Winterstein, chairman of the Issaquah Sammamish Interfaith Coalition support group, said Tent City 4 organizers work to ensure the residents act as good neighbors. The hosts held meetings last month to answer questions about the encampment; only a handful of residents attended. Organizers also sent more than 100 mailers to church neighbors with information about Tent City 4.

Issaquah officials issued a permit to allow the encampment on the church property, 205 Mountain Park Blvd. S.W., in early January.

Earle Jones, a church member working alongside Tent City 4 coordinators to bring the encampment to Issaquah, said city officials had been helpful as organizers planned for the arrival. Issaquah Police officers attended the community meetings held last month.

The encampment will pull up stakes at First United Methodist Church in Bellevue and relocate to Issaquah early Jan. 23, Issaquah Sammamish Interfaith Coalition Coordinator Elizabeth Maupin said.

SHARE/WHEEL, a Seattle affordable housing and homeless advocacy group, started Tent City 4 in 2004. Community Church of Issaquah last hosted the encampment from August to November 2007. Organizers said the reception the camp received then prompted congregants to invite Tent City 4 to return.

“By and large, I think the congregation is for it,” church member Woody Ross said.

Last-minute needs

-As organizers and residents ready for Tent City 4 to return to Issaquah, coordinators need a few last-minute supplies to ensure the Jan. 23 move-in unfolds smoothly.

Organizers need about 20 volunteers to unload equipment and conduct setup. The work will be physically demanding.

-Coordinators also need twine, 500 feet of quarter-inch nylon rope, 300 feet of quarter-inch hemp rope, two or three pickup trucks to haul supplies, about 80 plastic ponchos and help to set up the Tent City 4 computer network.

-Call Elizabeth Maupin at 313-8937, or e-mail elipeter@juno.com, to assist with setup.

How to help Tent City 4

-Volunteer to prepare and serve meals to the 80 to 100 encampment residents. Organizers need teams with five to eight people. Review the meals calendar at http://prem.calendars.net/ tcmeals and then call Steve Burk at 260-3824, or e-mail TC4meals@gmail.com, to learn more.

-Donate food — coffee, tea, cream, sugar, canned tuna, ham and chicken, peanut butter, chili and soups, canned fruits and vegetables, butter, salt, pepper and spices — or supplies — large-occupancy tents with poles, tarps and rolls, sleeping bags, blankets, mats, flashlights and batteries, hand sanitizer, toiletries and feminine hygiene products. Deliver items to the camp at any time or contact Maupin to learn the latest needs.
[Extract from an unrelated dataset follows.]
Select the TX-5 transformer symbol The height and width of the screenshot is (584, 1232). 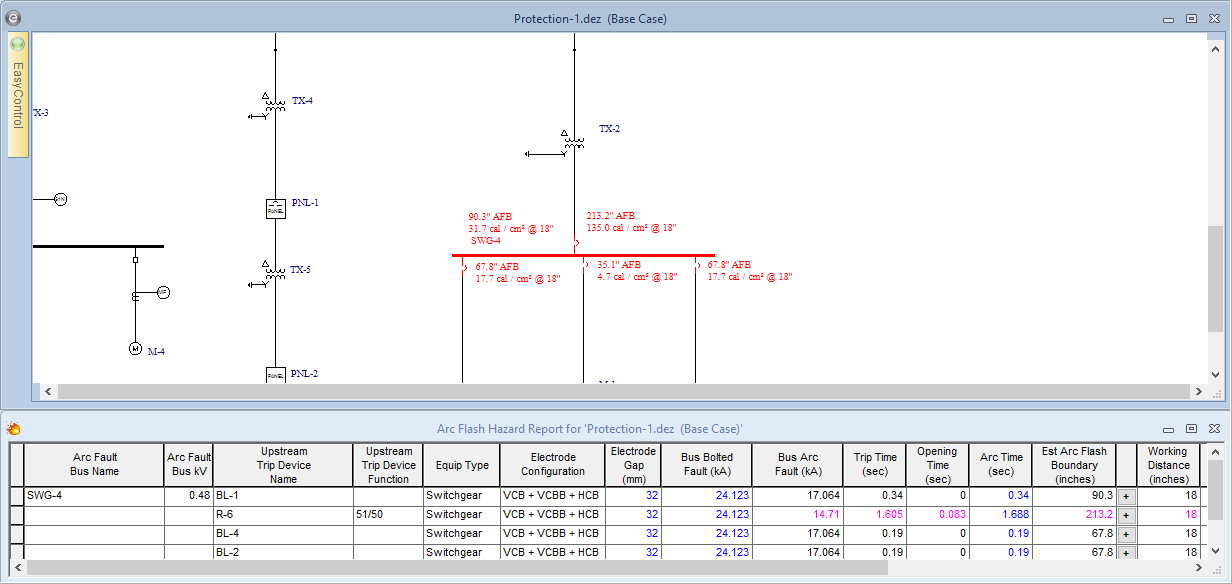[x=275, y=273]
-Raise money or donate cash. SHARE/WHEEL, the homeless advocacy group behind Tent City 4, spends more than $4,000 per month on portable toilets, trash removal, bus passes and other necessities. Community Church of Issaquah will incur utilities expenses as well. Call Brian Blank at 206-849-6727, or e-mail brian.blank@protiviti.com to learn more about financial needs.

Who lives at Tent City 4

-Tent City 4 hosts up to 100 adults at a fenced site with 24-hour security. Organizers do not allow children to live at the encampment. Tent City 4 residents leave the camp during the day for work.

-Residents undergo warrant and convicted sex offender checks before they are allowed to enter the camp, and offenders are banned.